1. Rubin uses a personality framework to talk about habits. She suggests that everyone (basically) falls into one of four categories: Upholders, Questioners, Obligers, and Rebels. Your personality framework will largely determine how you develop, modify, keep, and break your habits.

  • Upholders are the Type-A people of the world. They do things just because you should. They never waver because they know what they ought to do and they just do it. I’m the child of two Upholders.
  • Questioners are the people who want verified research and data before they commit to anything. Questioners will question everything until they are completely satisfied that something is worth doing. I’m a Questioner, which is probably why I read habit books all the time. I’m married to a Questioner and together we ask questions all day long.
  • Obligers are accountable to external forces. They work best with clear rules and expectations, and they often value other people’s expectations more than their own. I have Obliger tendencies. I suspect many women do.
  • Rebels do whatever they want, depending on how they feel. They create habits if they want to. They break habits when they don’t work anymore. They basically are accountable to no one.

2. Once you know your personality framework, you can figure out the best way to develop your habits. As a Questioner, I need research first. If you are an Obliger, you need external accountability. If you are an Upholder, you just need to believe a habit is the right thing to do.

So all of that was quite interesting. Plus, I like Rubin’s writing style. It’s fun to take the journey with her as she learns about these ideas and applies them in her life. But here’s where I had some problems with this book.

A Questioner Questions

1. Rubin is an Upholder. Maybe because of that, she comes off as a very joyless person. Her life is so regimented and so filled with all the things she has to do that I ended up feeling kind of depressed reading about it. I kept hoping she’d sleep in until 6:30 some morning and then–I don’t know–watch TV in the middle of the day while eating Cheetos.

2. Rubin rarely breaks any of her rigid habits and insists that that makes her happy. It probably does. But because her framework isn’t mine, I had trouble seeing how anything she writes relates to me. By her own admission, everyone’s individual personal determines how we approach habits. And while she gave some suggestions for each framework, it was pretty clear this book is for Upholders like Rubin. Her “fall-off-the-wagon” moments were basically eating a raw, unsalted almond after 8:30 pm or failing to put a book back on the bookshelf.

3. I felt like Rubin had a pretty clear agenda here: She wanted this book to be an encomium to carb-free eating. After reading about her carb-free existence, I felt like I’d accidentally joined a cult. Rubin’s cupcake-eating sister and her candy-sneaking daughter felt way more relatable. I wanted to hang out with them. As a Questioner, I feel compelled to point out that Rubin’s research on carb-free eating isn’t as settled as she suggests.

4. The more interesting issue that Rubin implicitly raises, in my opinion, is one about why we are obsessed with “good” habits and what those mean. A lot of Rubin’s habits–and my own too–are basically things I think are good and right, but are actually at least partially part of the framework of capitalism and patriarchy.

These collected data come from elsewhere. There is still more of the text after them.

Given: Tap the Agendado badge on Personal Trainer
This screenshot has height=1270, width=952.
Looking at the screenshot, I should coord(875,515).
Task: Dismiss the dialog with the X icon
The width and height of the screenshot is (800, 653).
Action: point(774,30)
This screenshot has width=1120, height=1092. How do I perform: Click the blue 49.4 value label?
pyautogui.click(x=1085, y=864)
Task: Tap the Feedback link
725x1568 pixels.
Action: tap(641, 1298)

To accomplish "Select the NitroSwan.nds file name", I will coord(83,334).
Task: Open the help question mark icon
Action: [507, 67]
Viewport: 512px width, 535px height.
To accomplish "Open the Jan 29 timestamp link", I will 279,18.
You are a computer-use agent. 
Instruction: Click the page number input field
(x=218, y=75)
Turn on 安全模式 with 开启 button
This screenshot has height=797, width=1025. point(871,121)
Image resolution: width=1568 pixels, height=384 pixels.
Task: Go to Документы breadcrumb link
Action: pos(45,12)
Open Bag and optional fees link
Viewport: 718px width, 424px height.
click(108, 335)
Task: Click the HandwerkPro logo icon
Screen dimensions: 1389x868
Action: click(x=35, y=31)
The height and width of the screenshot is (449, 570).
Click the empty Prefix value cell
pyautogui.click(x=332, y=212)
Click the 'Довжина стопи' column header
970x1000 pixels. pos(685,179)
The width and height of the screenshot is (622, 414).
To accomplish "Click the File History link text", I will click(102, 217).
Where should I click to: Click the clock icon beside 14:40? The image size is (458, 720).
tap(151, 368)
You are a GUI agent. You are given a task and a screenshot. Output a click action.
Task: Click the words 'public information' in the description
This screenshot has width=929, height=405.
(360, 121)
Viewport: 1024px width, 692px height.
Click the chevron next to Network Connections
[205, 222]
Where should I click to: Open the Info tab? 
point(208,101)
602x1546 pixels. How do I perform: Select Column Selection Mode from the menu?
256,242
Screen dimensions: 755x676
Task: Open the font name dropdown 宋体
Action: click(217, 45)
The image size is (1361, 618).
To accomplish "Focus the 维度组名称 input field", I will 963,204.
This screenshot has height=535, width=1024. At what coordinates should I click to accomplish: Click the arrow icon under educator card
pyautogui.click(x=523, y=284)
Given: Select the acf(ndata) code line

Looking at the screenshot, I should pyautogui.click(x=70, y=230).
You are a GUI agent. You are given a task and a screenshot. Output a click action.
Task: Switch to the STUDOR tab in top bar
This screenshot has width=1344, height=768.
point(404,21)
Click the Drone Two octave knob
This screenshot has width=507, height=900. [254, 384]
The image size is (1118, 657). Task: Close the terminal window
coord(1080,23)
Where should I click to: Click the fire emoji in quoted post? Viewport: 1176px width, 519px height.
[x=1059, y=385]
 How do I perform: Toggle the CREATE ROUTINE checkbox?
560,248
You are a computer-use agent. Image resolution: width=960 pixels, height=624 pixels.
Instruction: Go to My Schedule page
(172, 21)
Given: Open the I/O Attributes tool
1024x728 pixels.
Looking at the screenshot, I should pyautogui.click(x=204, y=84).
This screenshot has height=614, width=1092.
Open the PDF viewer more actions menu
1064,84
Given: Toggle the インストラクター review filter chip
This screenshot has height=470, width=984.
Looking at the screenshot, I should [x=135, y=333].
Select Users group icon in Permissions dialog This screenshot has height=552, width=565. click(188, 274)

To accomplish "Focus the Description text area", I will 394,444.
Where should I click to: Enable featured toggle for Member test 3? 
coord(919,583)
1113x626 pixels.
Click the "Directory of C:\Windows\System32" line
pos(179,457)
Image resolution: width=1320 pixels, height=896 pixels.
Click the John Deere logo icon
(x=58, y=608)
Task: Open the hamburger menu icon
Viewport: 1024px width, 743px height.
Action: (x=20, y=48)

For instance, we know that weight doesn’t predict healthiness (and vice versa), yet we all loudly announce just HOW GOOD we feel when we are thin. I mean, does your blood really feel better in your veins? Or do you feel better because your skinny shorts fit and that’s what the world expects? When we complete a bunch of tasks, we feel productive. But do those tasks matter? Or are we keeping busy because the world has said that busy little beavers are the best kind? I didn’t get the sense that Rubin cared much as long as she upheld. That’s what felt so joyless and depressing to me.

Still, I actually really liked Rubin’s writing, and I’d still recommend the book.

But if you are looking for real strategies, I’d recommend Willpower: Rediscovering the Greatest Human Strength.